**Problem statement**
Only an exact repetition of the entries will do.

[Stored items]
┏━━

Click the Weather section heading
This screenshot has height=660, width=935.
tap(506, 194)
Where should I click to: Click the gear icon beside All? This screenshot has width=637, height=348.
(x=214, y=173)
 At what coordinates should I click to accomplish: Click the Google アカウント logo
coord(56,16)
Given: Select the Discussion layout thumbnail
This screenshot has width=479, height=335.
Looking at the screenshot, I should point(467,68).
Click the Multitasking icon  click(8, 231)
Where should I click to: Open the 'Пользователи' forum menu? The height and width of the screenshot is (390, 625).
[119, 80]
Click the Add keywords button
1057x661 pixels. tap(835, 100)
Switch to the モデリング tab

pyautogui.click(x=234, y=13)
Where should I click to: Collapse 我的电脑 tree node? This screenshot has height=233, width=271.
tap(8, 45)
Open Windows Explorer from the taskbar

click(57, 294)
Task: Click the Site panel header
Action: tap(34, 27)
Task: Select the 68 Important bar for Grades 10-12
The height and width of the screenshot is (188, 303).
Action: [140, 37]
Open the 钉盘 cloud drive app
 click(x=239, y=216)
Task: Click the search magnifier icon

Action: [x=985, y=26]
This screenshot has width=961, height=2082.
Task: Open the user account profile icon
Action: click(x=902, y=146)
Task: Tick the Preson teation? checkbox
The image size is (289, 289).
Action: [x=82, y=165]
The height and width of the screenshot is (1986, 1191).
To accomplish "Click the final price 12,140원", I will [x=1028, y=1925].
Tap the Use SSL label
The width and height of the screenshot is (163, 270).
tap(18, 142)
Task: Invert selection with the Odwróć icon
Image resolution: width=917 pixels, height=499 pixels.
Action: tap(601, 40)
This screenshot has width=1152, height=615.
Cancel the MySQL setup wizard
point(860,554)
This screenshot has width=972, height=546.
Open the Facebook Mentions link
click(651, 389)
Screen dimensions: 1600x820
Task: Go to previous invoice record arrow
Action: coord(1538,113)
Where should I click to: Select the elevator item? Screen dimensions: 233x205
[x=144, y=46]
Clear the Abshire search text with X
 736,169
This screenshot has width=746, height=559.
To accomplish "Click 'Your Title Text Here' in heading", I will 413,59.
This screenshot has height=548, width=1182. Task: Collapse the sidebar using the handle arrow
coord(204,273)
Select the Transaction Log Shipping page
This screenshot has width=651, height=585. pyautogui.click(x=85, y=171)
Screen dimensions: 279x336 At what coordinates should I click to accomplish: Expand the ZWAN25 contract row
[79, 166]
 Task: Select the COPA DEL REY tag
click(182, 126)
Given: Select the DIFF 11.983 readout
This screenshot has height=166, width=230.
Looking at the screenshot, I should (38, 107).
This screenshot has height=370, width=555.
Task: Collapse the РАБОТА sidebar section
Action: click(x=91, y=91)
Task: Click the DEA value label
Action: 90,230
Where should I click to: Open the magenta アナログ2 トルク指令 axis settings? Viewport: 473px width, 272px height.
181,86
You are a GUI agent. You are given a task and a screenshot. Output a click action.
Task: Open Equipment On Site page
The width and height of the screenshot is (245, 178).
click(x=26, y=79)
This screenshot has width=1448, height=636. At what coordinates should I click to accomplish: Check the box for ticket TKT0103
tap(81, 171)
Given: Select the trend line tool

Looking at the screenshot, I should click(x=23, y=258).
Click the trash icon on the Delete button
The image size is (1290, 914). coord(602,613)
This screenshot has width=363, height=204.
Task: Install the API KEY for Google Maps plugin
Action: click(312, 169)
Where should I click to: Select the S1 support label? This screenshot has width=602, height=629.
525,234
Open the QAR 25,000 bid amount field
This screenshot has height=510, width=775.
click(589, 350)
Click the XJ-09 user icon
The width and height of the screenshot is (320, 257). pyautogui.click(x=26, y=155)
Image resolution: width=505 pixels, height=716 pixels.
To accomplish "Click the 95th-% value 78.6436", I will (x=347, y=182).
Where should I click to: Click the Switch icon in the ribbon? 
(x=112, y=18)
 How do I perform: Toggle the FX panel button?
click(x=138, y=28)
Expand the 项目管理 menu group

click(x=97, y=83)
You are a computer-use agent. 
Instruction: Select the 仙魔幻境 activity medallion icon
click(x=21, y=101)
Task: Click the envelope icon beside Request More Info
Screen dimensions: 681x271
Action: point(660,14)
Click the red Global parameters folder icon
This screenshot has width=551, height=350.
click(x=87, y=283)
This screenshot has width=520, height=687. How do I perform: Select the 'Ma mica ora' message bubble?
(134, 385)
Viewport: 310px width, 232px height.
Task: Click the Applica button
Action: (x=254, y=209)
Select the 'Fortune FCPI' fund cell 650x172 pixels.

┗━━

**Your response**
Click the Weather section heading
This screenshot has height=660, width=935.
tap(506, 194)
Where should I click to: Click the gear icon beside All? This screenshot has width=637, height=348.
(x=214, y=173)
 At what coordinates should I click to accomplish: Click the Google アカウント logo
coord(56,16)
Given: Select the Discussion layout thumbnail
This screenshot has width=479, height=335.
Looking at the screenshot, I should point(467,68).
Click the Multitasking icon  click(8, 231)
Where should I click to: Open the 'Пользователи' forum menu? The height and width of the screenshot is (390, 625).
[119, 80]
Click the Add keywords button
1057x661 pixels. tap(835, 100)
Switch to the モデリング tab

pyautogui.click(x=234, y=13)
Where should I click to: Collapse 我的电脑 tree node? This screenshot has height=233, width=271.
tap(8, 45)
Open Windows Explorer from the taskbar

click(57, 294)
Task: Click the Site panel header
Action: tap(34, 27)
Task: Select the 68 Important bar for Grades 10-12
The height and width of the screenshot is (188, 303).
Action: [140, 37]
Open the 钉盘 cloud drive app
 click(x=239, y=216)
Task: Click the search magnifier icon

Action: [x=985, y=26]
This screenshot has width=961, height=2082.
Task: Open the user account profile icon
Action: click(x=902, y=146)
Task: Tick the Preson teation? checkbox
The image size is (289, 289).
Action: [x=82, y=165]
The height and width of the screenshot is (1986, 1191).
To accomplish "Click the final price 12,140원", I will [x=1028, y=1925].
Tap the Use SSL label
The width and height of the screenshot is (163, 270).
tap(18, 142)
Task: Invert selection with the Odwróć icon
Image resolution: width=917 pixels, height=499 pixels.
Action: tap(601, 40)
This screenshot has width=1152, height=615.
Cancel the MySQL setup wizard
point(860,554)
This screenshot has width=972, height=546.
Open the Facebook Mentions link
click(651, 389)
Screen dimensions: 1600x820
Task: Go to previous invoice record arrow
Action: coord(1538,113)
Where should I click to: Select the elevator item? Screen dimensions: 233x205
[x=144, y=46]
Clear the Abshire search text with X
 736,169
This screenshot has width=746, height=559.
To accomplish "Click 'Your Title Text Here' in heading", I will 413,59.
This screenshot has height=548, width=1182. Task: Collapse the sidebar using the handle arrow
coord(204,273)
Select the Transaction Log Shipping page
This screenshot has width=651, height=585. pyautogui.click(x=85, y=171)
Screen dimensions: 279x336 At what coordinates should I click to accomplish: Expand the ZWAN25 contract row
[79, 166]
 Task: Select the COPA DEL REY tag
click(182, 126)
Given: Select the DIFF 11.983 readout
This screenshot has height=166, width=230.
Looking at the screenshot, I should (38, 107).
This screenshot has height=370, width=555.
Task: Collapse the РАБОТА sidebar section
Action: click(x=91, y=91)
Task: Click the DEA value label
Action: 90,230
Where should I click to: Open the magenta アナログ2 トルク指令 axis settings? Viewport: 473px width, 272px height.
181,86
You are a GUI agent. You are given a task and a screenshot. Output a click action.
Task: Open Equipment On Site page
The width and height of the screenshot is (245, 178).
click(x=26, y=79)
This screenshot has width=1448, height=636. At what coordinates should I click to accomplish: Check the box for ticket TKT0103
tap(81, 171)
Given: Select the trend line tool

Looking at the screenshot, I should click(x=23, y=258).
Click the trash icon on the Delete button
The image size is (1290, 914). coord(602,613)
This screenshot has width=363, height=204.
Task: Install the API KEY for Google Maps plugin
Action: click(312, 169)
Where should I click to: Select the S1 support label? This screenshot has width=602, height=629.
525,234
Open the QAR 25,000 bid amount field
This screenshot has height=510, width=775.
click(589, 350)
Click the XJ-09 user icon
The width and height of the screenshot is (320, 257). pyautogui.click(x=26, y=155)
Image resolution: width=505 pixels, height=716 pixels.
To accomplish "Click the 95th-% value 78.6436", I will (x=347, y=182).
Where should I click to: Click the Switch icon in the ribbon? 
(x=112, y=18)
 How do I perform: Toggle the FX panel button?
click(x=138, y=28)
Expand the 项目管理 menu group

click(x=97, y=83)
You are a computer-use agent. 
Instruction: Select the 仙魔幻境 activity medallion icon
click(x=21, y=101)
Task: Click the envelope icon beside Request More Info
Screen dimensions: 681x271
Action: point(660,14)
Click the red Global parameters folder icon
This screenshot has width=551, height=350.
click(x=87, y=283)
This screenshot has width=520, height=687. How do I perform: Select the 'Ma mica ora' message bubble?
(134, 385)
Viewport: 310px width, 232px height.
Task: Click the Applica button
Action: (x=254, y=209)
Select the 'Fortune FCPI' fund cell 650x172 pixels.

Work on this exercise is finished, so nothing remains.